Towards the Development of a System for the Support of People with Visual Disabilities Using Computer Vision

Abstract

The visual impaired people requires being as much independent as possible to navigate indoor environments. The mobility of this kind of people is difficult and several times requires a companion. Therefore there are several methods for object detection and recognition based on computer vision techniques. This work proposes the use of these methods in the context of accessibility for people with vision problems.

1 Introduction

According to WHO (World Health Organization) [1], in 2010, 39.365 million of people suffered blindness and there were 264,024 million people with low vision in area of the Americas (Central and South America) 3,211 million (8%) were blind and 23,401 million (9.5%) with low vision. Vision is one of the main ways humans develop most of their daily activities, due to that, people with affected eyesight suffer various difficulties dealing with everyday activities. Although governments and public agencies in different cities have implemented systems that include Braille and RFID (Radio Frequency Identification) labels in main sites to orient blind people, these methods are not widespread and not effective in all cases. As a result in most cases blind people depend on a companion to move towards their work, home or any indoor environment. Relying other methods in many cases is not feasible or practicable, for lack of time or resources. For this reason these people seek to be as independent as possible in order to integrate and become part of society. There are several applications that help navigation and mobility of people with visual disabilities [2,3,4,5], that can be divided into navigation support indoor and outdoor spaces.

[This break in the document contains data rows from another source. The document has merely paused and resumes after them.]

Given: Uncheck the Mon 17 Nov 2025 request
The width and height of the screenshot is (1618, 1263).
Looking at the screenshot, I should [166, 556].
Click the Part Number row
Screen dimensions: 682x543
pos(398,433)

Additionally, there are other methods based on the generation of mental maps for navigation using step to step actions in a virtual environment using portable devices [6].

2 Developed Process

A system for support of people with visual disabilities must consider a set of different kinds of sensors, which provides as much as possible information about the environment. Such as a unit of processing (i.e. a companion computer), a method for feedback (tactile or auditory) and a correctly developed interface that receives the user commands and manage the inputs of sensors to return the required information to the user. In this work, a part of the whole system is presented, this part is composed of a visual system based on computer vision techniques. The computer vision techniques are in charge of detect objects of interest in the environment as signs that indicate which is the place where the user is located. For this purpose a machine learning method is used for object detection using a dataset obtained in first instance from a camera. In this stage a ROI (region of interest) is obtained. After that, a color based segmentation is used to improve the detection. Since the vision system obtain images with perspective distortion, a homograpy is computed in order to get a rectangular sign. Then, an implementation of OCR (optical character recognition) using neural networks is employed to obtain the data of the sign. After that, the information is processed in order to give a response to the user using a text to speech component.

3 Methodology

In the first stage a set of 50 images with resolution of 8 megapixels were obtained. These images allowed to test the system. The dataset different features that includes, images taken from different point of view, background and sign color as can be shown in Fig. 1. For the implementation of the system, the OpenCV library was used.

Fig. 1.

Some examples of the initial dataset. (Color figure online)

3.1 Object Detection

An object method based on HOG descriptors [7], that are computed by a sliding window is implemented for sign detection; the classifier is a support vector machine as is shown in Fig. 2.

Fig. 2.

Object detection.

3.2 Irregular Quadrilateral Recognition

After the sign detection, it is necessary to find the corners of the sign in order to apply a homography. This is done by computing the closest distance from the detected corners to the frontiers of a bounding rectangle as it is shown in Fig. 3.

Fig. 3.

Corner detection method.

The corner detection is necessary to specify a set of points that permits to create homography, the results are shown in Fig. 4.

Fig. 4.

ROI detected and corrected.

3.3 OCR Stage

It was necessary to use a database of characters in order to train a classifier that is able to recognize the characters that appears in the rooms signs. Before the optical character recognition (OCR) it is necessary to process the image in order to improve the contrast and binarize, obtaining a simplified input to the system as is shown in Fig. 5.

Fig. 5.

OCR process.

4 Results

After the object detection stage, the system is able to isolate the image of the sign using an image processing method, due to corner detection method a segmented rectangular sign is produced. A method for perspective correction based on homography is employed with good results. The proposed process is shown in Fig. 6.

Fig. 6.

Proposed process.

5 Conclusions and Future Work

The actual system allows to distinguish the area where the signs are located inside the walls of the building. Moreover, it permits to detect the characters included in the sign.

In addition, a connection with a text to speech system is able to communicate the information to the blind user in an auditory feedback.

The study and development of an interaction method that improve the usability of the system is proposed as a future work.

Also the semantic relations that can be present in internal environments could be explored as a future work in order to improve the system.